* Your assignment: Exactly reproduce each of the entries shown below.

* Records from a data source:
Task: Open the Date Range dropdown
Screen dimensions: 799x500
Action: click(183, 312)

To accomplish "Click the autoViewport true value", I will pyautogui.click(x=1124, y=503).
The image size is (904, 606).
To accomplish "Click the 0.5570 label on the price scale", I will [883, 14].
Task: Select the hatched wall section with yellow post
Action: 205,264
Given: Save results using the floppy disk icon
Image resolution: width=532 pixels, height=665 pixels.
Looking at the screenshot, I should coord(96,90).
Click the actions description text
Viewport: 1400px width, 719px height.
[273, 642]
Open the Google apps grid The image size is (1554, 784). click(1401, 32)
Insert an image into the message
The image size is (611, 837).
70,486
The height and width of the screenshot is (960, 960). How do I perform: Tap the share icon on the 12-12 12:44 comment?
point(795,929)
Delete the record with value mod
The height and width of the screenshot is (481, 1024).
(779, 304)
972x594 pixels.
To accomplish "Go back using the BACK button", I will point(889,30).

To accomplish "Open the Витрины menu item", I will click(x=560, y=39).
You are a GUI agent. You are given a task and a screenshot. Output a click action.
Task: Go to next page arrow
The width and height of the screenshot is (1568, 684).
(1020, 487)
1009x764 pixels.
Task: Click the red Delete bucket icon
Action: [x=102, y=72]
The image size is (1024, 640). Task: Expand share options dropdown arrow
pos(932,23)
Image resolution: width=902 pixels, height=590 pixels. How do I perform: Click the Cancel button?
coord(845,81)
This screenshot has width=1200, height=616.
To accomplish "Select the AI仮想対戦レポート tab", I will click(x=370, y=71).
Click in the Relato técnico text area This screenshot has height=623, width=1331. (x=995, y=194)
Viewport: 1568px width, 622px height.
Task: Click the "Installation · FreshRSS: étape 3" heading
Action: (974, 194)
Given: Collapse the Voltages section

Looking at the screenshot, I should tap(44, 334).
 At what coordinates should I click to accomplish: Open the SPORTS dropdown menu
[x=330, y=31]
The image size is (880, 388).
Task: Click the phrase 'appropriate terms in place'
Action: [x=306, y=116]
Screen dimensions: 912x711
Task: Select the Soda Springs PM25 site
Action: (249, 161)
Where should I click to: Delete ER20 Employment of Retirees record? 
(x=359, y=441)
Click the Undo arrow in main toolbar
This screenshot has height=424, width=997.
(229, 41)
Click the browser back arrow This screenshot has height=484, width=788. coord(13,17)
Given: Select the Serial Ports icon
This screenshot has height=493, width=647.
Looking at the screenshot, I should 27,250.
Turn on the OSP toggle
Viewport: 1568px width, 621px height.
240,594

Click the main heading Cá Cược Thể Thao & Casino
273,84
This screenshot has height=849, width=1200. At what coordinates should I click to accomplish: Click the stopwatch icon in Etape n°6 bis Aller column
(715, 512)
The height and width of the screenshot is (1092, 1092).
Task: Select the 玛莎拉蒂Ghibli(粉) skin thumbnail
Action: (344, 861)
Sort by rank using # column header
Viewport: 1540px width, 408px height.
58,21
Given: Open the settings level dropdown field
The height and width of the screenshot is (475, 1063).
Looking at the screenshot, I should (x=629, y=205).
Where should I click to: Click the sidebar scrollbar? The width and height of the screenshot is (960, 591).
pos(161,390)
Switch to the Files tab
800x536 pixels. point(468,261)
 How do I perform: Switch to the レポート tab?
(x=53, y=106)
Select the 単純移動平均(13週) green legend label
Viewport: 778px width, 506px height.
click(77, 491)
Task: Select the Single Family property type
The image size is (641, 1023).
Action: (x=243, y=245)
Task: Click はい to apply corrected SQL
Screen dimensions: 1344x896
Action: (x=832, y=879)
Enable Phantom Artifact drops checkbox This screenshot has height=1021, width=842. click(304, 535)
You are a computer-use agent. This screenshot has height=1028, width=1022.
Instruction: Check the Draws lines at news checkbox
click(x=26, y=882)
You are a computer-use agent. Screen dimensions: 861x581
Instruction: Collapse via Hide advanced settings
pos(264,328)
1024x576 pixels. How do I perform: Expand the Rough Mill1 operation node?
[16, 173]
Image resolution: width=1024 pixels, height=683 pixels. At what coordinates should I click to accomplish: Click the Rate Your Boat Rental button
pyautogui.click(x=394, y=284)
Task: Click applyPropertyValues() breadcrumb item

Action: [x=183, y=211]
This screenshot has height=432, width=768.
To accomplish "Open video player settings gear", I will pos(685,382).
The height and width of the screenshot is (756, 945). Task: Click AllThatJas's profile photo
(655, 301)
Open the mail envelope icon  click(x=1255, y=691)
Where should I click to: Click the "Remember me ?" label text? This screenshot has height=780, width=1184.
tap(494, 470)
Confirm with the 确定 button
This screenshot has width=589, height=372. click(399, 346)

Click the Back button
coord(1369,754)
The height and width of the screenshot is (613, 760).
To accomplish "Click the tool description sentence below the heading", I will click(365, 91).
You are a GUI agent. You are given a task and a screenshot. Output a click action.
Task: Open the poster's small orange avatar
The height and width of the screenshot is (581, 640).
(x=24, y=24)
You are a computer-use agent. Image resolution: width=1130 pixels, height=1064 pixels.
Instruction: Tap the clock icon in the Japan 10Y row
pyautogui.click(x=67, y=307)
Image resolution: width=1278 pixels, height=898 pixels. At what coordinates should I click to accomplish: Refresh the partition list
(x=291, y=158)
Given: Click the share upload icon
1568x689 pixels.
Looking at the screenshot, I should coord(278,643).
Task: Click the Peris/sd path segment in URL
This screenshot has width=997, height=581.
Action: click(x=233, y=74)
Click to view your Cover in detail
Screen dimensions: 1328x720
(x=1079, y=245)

* Answer box:
Task: Open the Date Range dropdown
Screen dimensions: 799x500
Action: click(183, 312)

To accomplish "Click the autoViewport true value", I will pyautogui.click(x=1124, y=503).
The image size is (904, 606).
To accomplish "Click the 0.5570 label on the price scale", I will [883, 14].
Task: Select the hatched wall section with yellow post
Action: 205,264
Given: Save results using the floppy disk icon
Image resolution: width=532 pixels, height=665 pixels.
Looking at the screenshot, I should coord(96,90).
Click the actions description text
Viewport: 1400px width, 719px height.
[273, 642]
Open the Google apps grid The image size is (1554, 784). click(1401, 32)
Insert an image into the message
The image size is (611, 837).
70,486
The height and width of the screenshot is (960, 960). How do I perform: Tap the share icon on the 12-12 12:44 comment?
point(795,929)
Delete the record with value mod
The height and width of the screenshot is (481, 1024).
(779, 304)
972x594 pixels.
To accomplish "Go back using the BACK button", I will point(889,30).

To accomplish "Open the Витрины menu item", I will click(x=560, y=39).
You are a GUI agent. You are given a task and a screenshot. Output a click action.
Task: Go to next page arrow
The width and height of the screenshot is (1568, 684).
(1020, 487)
1009x764 pixels.
Task: Click the red Delete bucket icon
Action: [x=102, y=72]
The image size is (1024, 640). Task: Expand share options dropdown arrow
pos(932,23)
Image resolution: width=902 pixels, height=590 pixels. How do I perform: Click the Cancel button?
coord(845,81)
This screenshot has width=1200, height=616.
To accomplish "Select the AI仮想対戦レポート tab", I will click(x=370, y=71).
Click in the Relato técnico text area This screenshot has height=623, width=1331. (x=995, y=194)
Viewport: 1568px width, 622px height.
Task: Click the "Installation · FreshRSS: étape 3" heading
Action: (974, 194)
Given: Collapse the Voltages section

Looking at the screenshot, I should tap(44, 334).
 At what coordinates should I click to accomplish: Open the SPORTS dropdown menu
[x=330, y=31]
The image size is (880, 388).
Task: Click the phrase 'appropriate terms in place'
Action: [x=306, y=116]
Screen dimensions: 912x711
Task: Select the Soda Springs PM25 site
Action: (249, 161)
Where should I click to: Delete ER20 Employment of Retirees record? 
(x=359, y=441)
Click the Undo arrow in main toolbar
This screenshot has height=424, width=997.
(229, 41)
Click the browser back arrow This screenshot has height=484, width=788. coord(13,17)
Given: Select the Serial Ports icon
This screenshot has height=493, width=647.
Looking at the screenshot, I should 27,250.
Turn on the OSP toggle
Viewport: 1568px width, 621px height.
240,594

Click the main heading Cá Cược Thể Thao & Casino
273,84
This screenshot has height=849, width=1200. At what coordinates should I click to accomplish: Click the stopwatch icon in Etape n°6 bis Aller column
(715, 512)
The height and width of the screenshot is (1092, 1092).
Task: Select the 玛莎拉蒂Ghibli(粉) skin thumbnail
Action: (344, 861)
Sort by rank using # column header
Viewport: 1540px width, 408px height.
58,21
Given: Open the settings level dropdown field
The height and width of the screenshot is (475, 1063).
Looking at the screenshot, I should (x=629, y=205).
Where should I click to: Click the sidebar scrollbar? The width and height of the screenshot is (960, 591).
pos(161,390)
Switch to the Files tab
800x536 pixels. point(468,261)
 How do I perform: Switch to the レポート tab?
(x=53, y=106)
Select the 単純移動平均(13週) green legend label
Viewport: 778px width, 506px height.
click(77, 491)
Task: Select the Single Family property type
The image size is (641, 1023).
Action: (x=243, y=245)
Task: Click はい to apply corrected SQL
Screen dimensions: 1344x896
Action: (x=832, y=879)
Enable Phantom Artifact drops checkbox This screenshot has height=1021, width=842. click(304, 535)
You are a computer-use agent. This screenshot has height=1028, width=1022.
Instruction: Check the Draws lines at news checkbox
click(x=26, y=882)
You are a computer-use agent. Screen dimensions: 861x581
Instruction: Collapse via Hide advanced settings
pos(264,328)
1024x576 pixels. How do I perform: Expand the Rough Mill1 operation node?
[16, 173]
Image resolution: width=1024 pixels, height=683 pixels. At what coordinates should I click to accomplish: Click the Rate Your Boat Rental button
pyautogui.click(x=394, y=284)
Task: Click applyPropertyValues() breadcrumb item

Action: [x=183, y=211]
This screenshot has height=432, width=768.
To accomplish "Open video player settings gear", I will pos(685,382).
The height and width of the screenshot is (756, 945). Task: Click AllThatJas's profile photo
(655, 301)
Open the mail envelope icon  click(x=1255, y=691)
Where should I click to: Click the "Remember me ?" label text? This screenshot has height=780, width=1184.
tap(494, 470)
Confirm with the 确定 button
This screenshot has width=589, height=372. click(399, 346)

Click the Back button
coord(1369,754)
The height and width of the screenshot is (613, 760).
To accomplish "Click the tool description sentence below the heading", I will click(365, 91).
You are a GUI agent. You are given a task and a screenshot. Output a click action.
Task: Open the poster's small orange avatar
The height and width of the screenshot is (581, 640).
(x=24, y=24)
You are a computer-use agent. Image resolution: width=1130 pixels, height=1064 pixels.
Instruction: Tap the clock icon in the Japan 10Y row
pyautogui.click(x=67, y=307)
Image resolution: width=1278 pixels, height=898 pixels. At what coordinates should I click to accomplish: Refresh the partition list
(x=291, y=158)
Given: Click the share upload icon
1568x689 pixels.
Looking at the screenshot, I should coord(278,643).
Task: Click the Peris/sd path segment in URL
This screenshot has width=997, height=581.
Action: click(x=233, y=74)
Click to view your Cover in detail
Screen dimensions: 1328x720
(x=1079, y=245)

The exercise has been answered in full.